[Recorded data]

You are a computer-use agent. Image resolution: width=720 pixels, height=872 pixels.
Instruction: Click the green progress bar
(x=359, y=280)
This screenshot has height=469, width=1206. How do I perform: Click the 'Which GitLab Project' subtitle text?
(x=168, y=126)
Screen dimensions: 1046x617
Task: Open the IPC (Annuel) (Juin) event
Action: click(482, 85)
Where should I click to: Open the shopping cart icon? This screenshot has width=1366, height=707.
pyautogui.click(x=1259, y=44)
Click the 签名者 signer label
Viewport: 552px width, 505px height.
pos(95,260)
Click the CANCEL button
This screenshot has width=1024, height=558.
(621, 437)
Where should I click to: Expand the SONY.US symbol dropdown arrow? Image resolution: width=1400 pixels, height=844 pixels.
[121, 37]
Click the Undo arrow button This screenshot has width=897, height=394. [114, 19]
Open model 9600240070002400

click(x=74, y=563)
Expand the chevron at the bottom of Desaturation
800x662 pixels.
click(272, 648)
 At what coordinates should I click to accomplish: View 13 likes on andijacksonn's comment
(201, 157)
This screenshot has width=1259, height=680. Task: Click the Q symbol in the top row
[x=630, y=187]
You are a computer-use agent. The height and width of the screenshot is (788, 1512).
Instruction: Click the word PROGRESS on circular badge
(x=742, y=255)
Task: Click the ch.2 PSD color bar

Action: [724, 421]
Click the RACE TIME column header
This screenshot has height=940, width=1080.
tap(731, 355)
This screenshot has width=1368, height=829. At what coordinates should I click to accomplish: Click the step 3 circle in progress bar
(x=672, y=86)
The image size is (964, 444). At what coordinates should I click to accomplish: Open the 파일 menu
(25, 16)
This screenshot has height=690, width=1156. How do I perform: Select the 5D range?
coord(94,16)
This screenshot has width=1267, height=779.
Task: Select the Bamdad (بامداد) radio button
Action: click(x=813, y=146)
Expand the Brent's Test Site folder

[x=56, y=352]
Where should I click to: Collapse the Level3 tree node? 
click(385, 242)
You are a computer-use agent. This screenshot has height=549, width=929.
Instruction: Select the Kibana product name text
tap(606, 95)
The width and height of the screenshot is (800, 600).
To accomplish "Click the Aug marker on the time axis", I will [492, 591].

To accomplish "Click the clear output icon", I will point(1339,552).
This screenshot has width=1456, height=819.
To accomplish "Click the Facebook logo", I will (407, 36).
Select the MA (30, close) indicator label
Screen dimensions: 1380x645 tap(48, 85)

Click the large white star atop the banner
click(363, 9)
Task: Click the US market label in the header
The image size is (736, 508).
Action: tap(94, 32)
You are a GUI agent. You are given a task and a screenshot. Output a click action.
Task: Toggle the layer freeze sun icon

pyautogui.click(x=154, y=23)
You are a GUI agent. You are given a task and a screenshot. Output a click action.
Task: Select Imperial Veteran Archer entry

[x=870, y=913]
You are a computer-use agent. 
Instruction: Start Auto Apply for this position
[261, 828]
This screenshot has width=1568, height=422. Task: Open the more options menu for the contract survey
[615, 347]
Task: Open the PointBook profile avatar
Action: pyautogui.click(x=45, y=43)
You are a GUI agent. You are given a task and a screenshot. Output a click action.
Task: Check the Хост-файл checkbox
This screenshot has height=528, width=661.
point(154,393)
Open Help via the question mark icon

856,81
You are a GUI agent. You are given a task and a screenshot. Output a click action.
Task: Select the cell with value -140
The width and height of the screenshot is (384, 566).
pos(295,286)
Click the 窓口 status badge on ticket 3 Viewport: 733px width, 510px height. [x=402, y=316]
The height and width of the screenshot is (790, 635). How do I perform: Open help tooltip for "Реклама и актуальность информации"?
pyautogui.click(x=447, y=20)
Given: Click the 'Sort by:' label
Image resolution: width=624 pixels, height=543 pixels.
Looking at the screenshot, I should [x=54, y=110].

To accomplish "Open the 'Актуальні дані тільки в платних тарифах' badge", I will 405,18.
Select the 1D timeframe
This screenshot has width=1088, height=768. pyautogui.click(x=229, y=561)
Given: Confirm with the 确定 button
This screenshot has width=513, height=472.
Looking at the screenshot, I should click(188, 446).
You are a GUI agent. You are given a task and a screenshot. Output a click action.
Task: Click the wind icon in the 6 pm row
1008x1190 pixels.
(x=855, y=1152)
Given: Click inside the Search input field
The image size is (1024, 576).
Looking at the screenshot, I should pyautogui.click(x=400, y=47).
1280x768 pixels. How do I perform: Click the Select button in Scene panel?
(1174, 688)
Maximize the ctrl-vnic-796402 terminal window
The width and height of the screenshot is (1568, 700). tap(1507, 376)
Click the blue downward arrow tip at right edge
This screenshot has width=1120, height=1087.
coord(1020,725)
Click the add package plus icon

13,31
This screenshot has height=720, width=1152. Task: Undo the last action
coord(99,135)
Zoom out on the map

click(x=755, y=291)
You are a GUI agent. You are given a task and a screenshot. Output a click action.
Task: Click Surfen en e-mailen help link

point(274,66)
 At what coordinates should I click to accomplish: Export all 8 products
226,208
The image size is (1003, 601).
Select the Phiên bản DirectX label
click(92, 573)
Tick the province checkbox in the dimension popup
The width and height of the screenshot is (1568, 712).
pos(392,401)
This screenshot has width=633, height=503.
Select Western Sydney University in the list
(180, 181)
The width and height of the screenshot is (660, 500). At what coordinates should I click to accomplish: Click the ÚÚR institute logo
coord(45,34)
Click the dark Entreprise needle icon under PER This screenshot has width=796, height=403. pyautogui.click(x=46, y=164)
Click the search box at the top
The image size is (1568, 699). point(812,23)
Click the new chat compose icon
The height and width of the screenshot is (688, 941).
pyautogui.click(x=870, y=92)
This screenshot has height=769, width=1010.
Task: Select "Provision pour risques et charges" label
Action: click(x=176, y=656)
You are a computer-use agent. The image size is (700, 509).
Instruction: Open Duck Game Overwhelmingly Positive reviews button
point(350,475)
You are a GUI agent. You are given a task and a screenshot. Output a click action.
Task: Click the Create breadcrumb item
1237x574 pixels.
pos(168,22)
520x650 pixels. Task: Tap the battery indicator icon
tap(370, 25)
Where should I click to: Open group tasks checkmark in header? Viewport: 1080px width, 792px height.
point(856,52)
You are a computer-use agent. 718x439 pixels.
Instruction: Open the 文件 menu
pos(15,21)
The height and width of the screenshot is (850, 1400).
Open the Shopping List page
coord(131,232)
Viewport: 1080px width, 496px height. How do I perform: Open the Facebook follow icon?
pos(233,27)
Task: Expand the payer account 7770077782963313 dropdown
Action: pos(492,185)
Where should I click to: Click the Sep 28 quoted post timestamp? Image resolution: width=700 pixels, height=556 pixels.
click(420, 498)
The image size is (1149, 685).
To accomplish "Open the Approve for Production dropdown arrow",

▶ _TASK TO COMPLETE_
Transcribe all entries exactly as they are given.

▶ _ANSWER SECTION_
You are a computer-use agent. Image resolution: width=720 pixels, height=872 pixels.
Instruction: Click the green progress bar
(x=359, y=280)
This screenshot has height=469, width=1206. How do I perform: Click the 'Which GitLab Project' subtitle text?
(x=168, y=126)
Screen dimensions: 1046x617
Task: Open the IPC (Annuel) (Juin) event
Action: click(482, 85)
Where should I click to: Open the shopping cart icon? This screenshot has width=1366, height=707.
pyautogui.click(x=1259, y=44)
Click the 签名者 signer label
Viewport: 552px width, 505px height.
pos(95,260)
Click the CANCEL button
This screenshot has width=1024, height=558.
(621, 437)
Where should I click to: Expand the SONY.US symbol dropdown arrow? Image resolution: width=1400 pixels, height=844 pixels.
[121, 37]
Click the Undo arrow button This screenshot has width=897, height=394. [114, 19]
Open model 9600240070002400

click(x=74, y=563)
Expand the chevron at the bottom of Desaturation
800x662 pixels.
click(272, 648)
 At what coordinates should I click to accomplish: View 13 likes on andijacksonn's comment
(201, 157)
This screenshot has width=1259, height=680. Task: Click the Q symbol in the top row
[x=630, y=187]
You are a computer-use agent. The height and width of the screenshot is (788, 1512).
Instruction: Click the word PROGRESS on circular badge
(x=742, y=255)
Task: Click the ch.2 PSD color bar

Action: [724, 421]
Click the RACE TIME column header
This screenshot has height=940, width=1080.
tap(731, 355)
This screenshot has width=1368, height=829. At what coordinates should I click to accomplish: Click the step 3 circle in progress bar
(x=672, y=86)
The image size is (964, 444). At what coordinates should I click to accomplish: Open the 파일 menu
(25, 16)
This screenshot has height=690, width=1156. How do I perform: Select the 5D range?
coord(94,16)
This screenshot has width=1267, height=779.
Task: Select the Bamdad (بامداد) radio button
Action: click(x=813, y=146)
Expand the Brent's Test Site folder

[x=56, y=352]
Where should I click to: Collapse the Level3 tree node? 
click(385, 242)
You are a computer-use agent. This screenshot has height=549, width=929.
Instruction: Select the Kibana product name text
tap(606, 95)
The width and height of the screenshot is (800, 600).
To accomplish "Click the Aug marker on the time axis", I will [492, 591].

To accomplish "Click the clear output icon", I will point(1339,552).
This screenshot has width=1456, height=819.
To accomplish "Click the Facebook logo", I will (407, 36).
Select the MA (30, close) indicator label
Screen dimensions: 1380x645 tap(48, 85)

Click the large white star atop the banner
click(363, 9)
Task: Click the US market label in the header
The image size is (736, 508).
Action: tap(94, 32)
You are a GUI agent. You are given a task and a screenshot. Output a click action.
Task: Toggle the layer freeze sun icon

pyautogui.click(x=154, y=23)
You are a GUI agent. You are given a task and a screenshot. Output a click action.
Task: Select Imperial Veteran Archer entry

[x=870, y=913]
You are a computer-use agent. 
Instruction: Start Auto Apply for this position
[261, 828]
This screenshot has width=1568, height=422. Task: Open the more options menu for the contract survey
[615, 347]
Task: Open the PointBook profile avatar
Action: pyautogui.click(x=45, y=43)
You are a GUI agent. You are given a task and a screenshot. Output a click action.
Task: Check the Хост-файл checkbox
This screenshot has height=528, width=661.
point(154,393)
Open Help via the question mark icon

856,81
You are a GUI agent. You are given a task and a screenshot. Output a click action.
Task: Select the cell with value -140
The width and height of the screenshot is (384, 566).
pos(295,286)
Click the 窓口 status badge on ticket 3 Viewport: 733px width, 510px height. [x=402, y=316]
The height and width of the screenshot is (790, 635). How do I perform: Open help tooltip for "Реклама и актуальность информации"?
pyautogui.click(x=447, y=20)
Given: Click the 'Sort by:' label
Image resolution: width=624 pixels, height=543 pixels.
Looking at the screenshot, I should [x=54, y=110].

To accomplish "Open the 'Актуальні дані тільки в платних тарифах' badge", I will 405,18.
Select the 1D timeframe
This screenshot has width=1088, height=768. pyautogui.click(x=229, y=561)
Given: Confirm with the 确定 button
This screenshot has width=513, height=472.
Looking at the screenshot, I should click(188, 446).
You are a GUI agent. You are given a task and a screenshot. Output a click action.
Task: Click the wind icon in the 6 pm row
1008x1190 pixels.
(x=855, y=1152)
Given: Click inside the Search input field
The image size is (1024, 576).
Looking at the screenshot, I should pyautogui.click(x=400, y=47).
1280x768 pixels. How do I perform: Click the Select button in Scene panel?
(1174, 688)
Maximize the ctrl-vnic-796402 terminal window
The width and height of the screenshot is (1568, 700). tap(1507, 376)
Click the blue downward arrow tip at right edge
This screenshot has width=1120, height=1087.
coord(1020,725)
Click the add package plus icon

13,31
This screenshot has height=720, width=1152. Task: Undo the last action
coord(99,135)
Zoom out on the map

click(x=755, y=291)
You are a GUI agent. You are given a task and a screenshot. Output a click action.
Task: Click Surfen en e-mailen help link

point(274,66)
 At what coordinates should I click to accomplish: Export all 8 products
226,208
The image size is (1003, 601).
Select the Phiên bản DirectX label
click(92, 573)
Tick the province checkbox in the dimension popup
The width and height of the screenshot is (1568, 712).
pos(392,401)
This screenshot has width=633, height=503.
Select Western Sydney University in the list
(180, 181)
The width and height of the screenshot is (660, 500). At what coordinates should I click to accomplish: Click the ÚÚR institute logo
coord(45,34)
Click the dark Entreprise needle icon under PER This screenshot has width=796, height=403. pyautogui.click(x=46, y=164)
Click the search box at the top
The image size is (1568, 699). point(812,23)
Click the new chat compose icon
The height and width of the screenshot is (688, 941).
pyautogui.click(x=870, y=92)
This screenshot has height=769, width=1010.
Task: Select "Provision pour risques et charges" label
Action: click(x=176, y=656)
You are a computer-use agent. The image size is (700, 509).
Instruction: Open Duck Game Overwhelmingly Positive reviews button
point(350,475)
You are a GUI agent. You are given a task and a screenshot. Output a click action.
Task: Click the Create breadcrumb item
1237x574 pixels.
pos(168,22)
520x650 pixels. Task: Tap the battery indicator icon
tap(370, 25)
Where should I click to: Open group tasks checkmark in header? Viewport: 1080px width, 792px height.
point(856,52)
You are a computer-use agent. 718x439 pixels.
Instruction: Open the 文件 menu
pos(15,21)
The height and width of the screenshot is (850, 1400).
Open the Shopping List page
coord(131,232)
Viewport: 1080px width, 496px height. How do I perform: Open the Facebook follow icon?
pos(233,27)
Task: Expand the payer account 7770077782963313 dropdown
Action: pos(492,185)
Where should I click to: Click the Sep 28 quoted post timestamp? Image resolution: width=700 pixels, height=556 pixels.
click(420, 498)
The image size is (1149, 685).
To accomplish "Open the Approve for Production dropdown arrow",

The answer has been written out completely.